De trato directo hasta el límite de la agresión, nadie se ofendía por eso. Podía tener enemigos, pero todos lo respetaban. De voz fuerte y tono de mando, imponía orden y silencio donde se presentaba. Cuando le solicitaban que fuera a pedir en matrimonio a alguna muchacha, se presentaba en casa de la agraciada y después del saludo obligado, de inmediato le decía a los padres: “Vengo a pedir la mano de su hija, ¿tienen ustedes alguna objeción para que se case?”, y si éstos externaban dudas o requerían más tiempo, el cura pedía de inmediato que llamaran a la novia a la que espetaba a bocajarro, apenas se presentaba: “¿Quieres casarte?, ¿si?, o ¿no?” Y cuando la novia decía que sí, éste agregaba enseguida: “Bueno, pues no hay nada más qué decir. Vamos a fijar la fecha de la boda”, y negociaba el plazo más corto posible, porque para él todo noviazgo era ocasión de pecado y había qué reducirlo al mínimo. Claro que con el tiempo, fuera de algún despistado, ya no era requerido para ese tipo de menesteres.

Tenía cierta parálisis en las piernas, por lo que arrastraba ambos pies, iba apoyándose en un bastón con la mano derecha y en el hombre de algún chiquillo, o en el brazo de un adulto, con la mano izquierda. Algunos vecinos le oyeron contar –aunque luego se corrieron leyendas- que el susto de ser detenido en cierta ocasión durante la Guerra Cristera y el esfuerzo realizado en la huida, le provocaron dicha parálisis, que parecía no tener remedio. Durante toda su vida intentó librarse de ella y probó desde aguas curativas hasta piel molida de la víbora de cascabel, pero nunca obtuvo buenos resultados. Mas su incapacidad física no le impedía, en absoluto, realizar sus múltiples actividades diarias.

Recibió una iglesia consagrada ala Virgen de la Luz, a la que le faltaban una torre y los murales interiores, y después de veinte años el templo había sido completado en todo lo necesario. Se tardó, pero lo hizo. El pago de las obras estuvo a cargo de los salvaterrenses mediante la compra semanal de bonos parroquiales, que una vez adquiridos perdían su valor pues se trataba de una aportación, no de una inversión productiva. La cantidad que cada familia compraba ya había sido determinada por el párroco de manera directamente proporcional a su riqueza aparente. Jamás se solicitaron cuentas, porque nunca hubo la mínima sospecha sobre nada, la confianza depositada en el señor cura era absoluta.
#####
Retoma el relato sobre el señor cura y continúalo desde su última oración. Las entradas no hacen falta aquí.

INFORMACIÓN MOSTRADA >>
#####
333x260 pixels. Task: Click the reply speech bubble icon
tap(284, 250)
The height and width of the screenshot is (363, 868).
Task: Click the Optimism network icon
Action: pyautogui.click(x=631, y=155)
#####
RESULTADO DE LA TAREA >>
La construcción de la torre se hizo al ritmo que permitía el dinero, y fué realizada por unos canteros que don Ruperto conoció en las obras de la iglesia de un pueblo vecino. Con ellos se sintió seguro para emprender la tarea y los canteros correspondieron a su confianza, y a pesar de las dificultades económicas, nunca existieron dudas sobre la conclusión de la torre. Tomó tanto tiempo que estos trabajadores se asentaron en Salvatierra: ahí se casaron varios de ellos, tuvieron hijos y pasaron el resto de sus vidas.

Para la nueva construcción, midieron y dibujaron cada una de las piezas de la torre existente, todas de cantera rosa, así las volvieron a labrar y las colocaron en su lugar, hasta completar la nueva torre, igualita a la anterior. Fué una tarea paciente, de artistas. Cuando se terminó y se adquirieron las campanas, para lo que se organizó una colecta especial, todo el pueblo –aquí sí en el más amplio sentido de la expresión- asistió al izamiento de la campana mayor con la que se inauguró la torre nueva. Y cuando se le hizo sonar por primera vez, los gritos de júbilo, los aplausos y el llanto de los asistentes se mezclaron con sus repiques, sonoros y claros como el agua limpia. Ésa fué la culminación de la obra titánica de don Ruperto. Desde entonces, las llamadas a las misas pontificales y a las grandes celebraciones se oyen en todos los pueblos de los alrededores, porque en esas ocasiones se repican las campanas de las dos torres.

Pero no toda la obra de don Ruperto fué material, ni siquiera, tal vez, la más importante. Cuando éste llegó a Salvatierra, le entregaron un incipiente colegio parroquial de instrucción primaria para varones, llamado “José María Morelos y Pavón”, con alumnos de varios grados en el mismo salón debido a que se contaba con poco personal e instalaciones reducidas, aunque eso sí, incorporado a la SEP [Secretaría de Educación Pública]. El señor cura gestionó con todo su ser que le permitieran usar un ex convento capuchino colonial, que contaba con un hermoso patio arqueado en dos de sus lados y que era utilizado en parte como hospital. Sus esfuerzos culminaron con el permiso para enviar el hospital a un anexo y acondicionar el ex convento para el Colegio Morelos, que en su época de mayor esplendor tuvo diez salones y más de quinientos alumnos.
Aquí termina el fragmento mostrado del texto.